Objective:
Copy the lines below word for word, starting at the line containing "Task: Tap share icon in right screen header" and ending at the line containing "Action: point(357,12)". Include both of those lines and omit the pictures.

Data shown:
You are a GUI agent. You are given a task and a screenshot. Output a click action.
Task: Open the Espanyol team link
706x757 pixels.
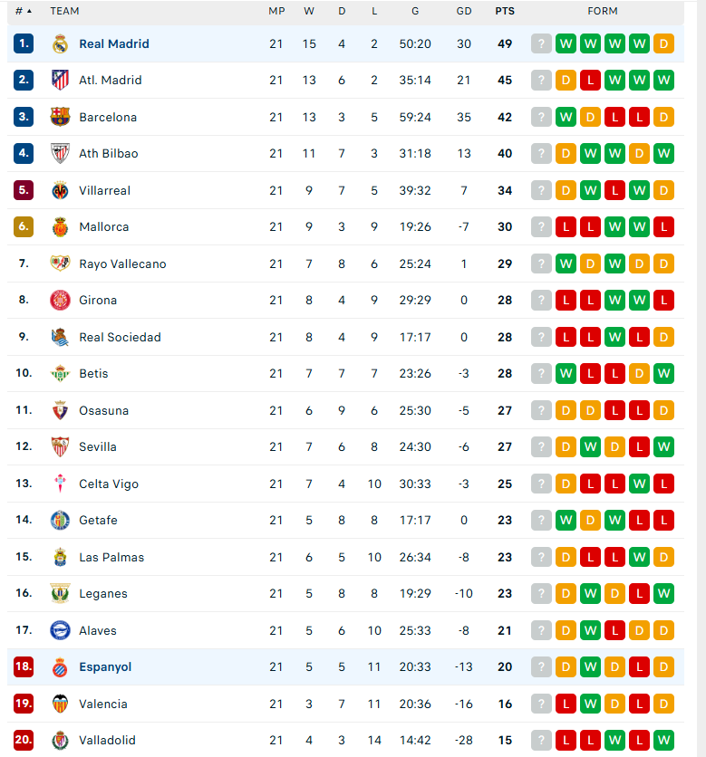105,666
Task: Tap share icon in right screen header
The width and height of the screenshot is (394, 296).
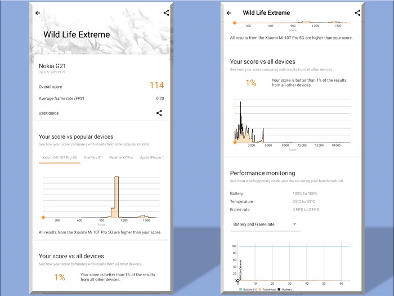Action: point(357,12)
==
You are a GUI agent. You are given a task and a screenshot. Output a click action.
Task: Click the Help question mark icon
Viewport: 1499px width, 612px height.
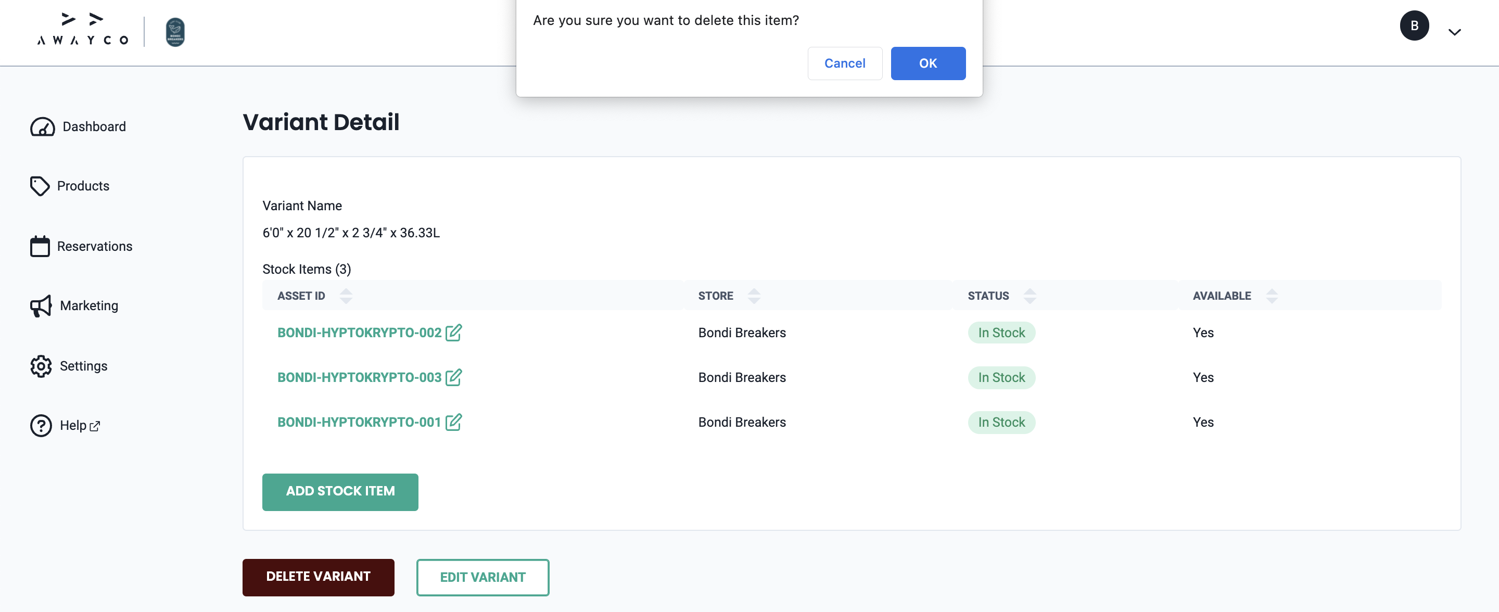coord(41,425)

Reply:
Task: Tap share icon in right screen header
The width and height of the screenshot is (394, 296).
Action: point(357,12)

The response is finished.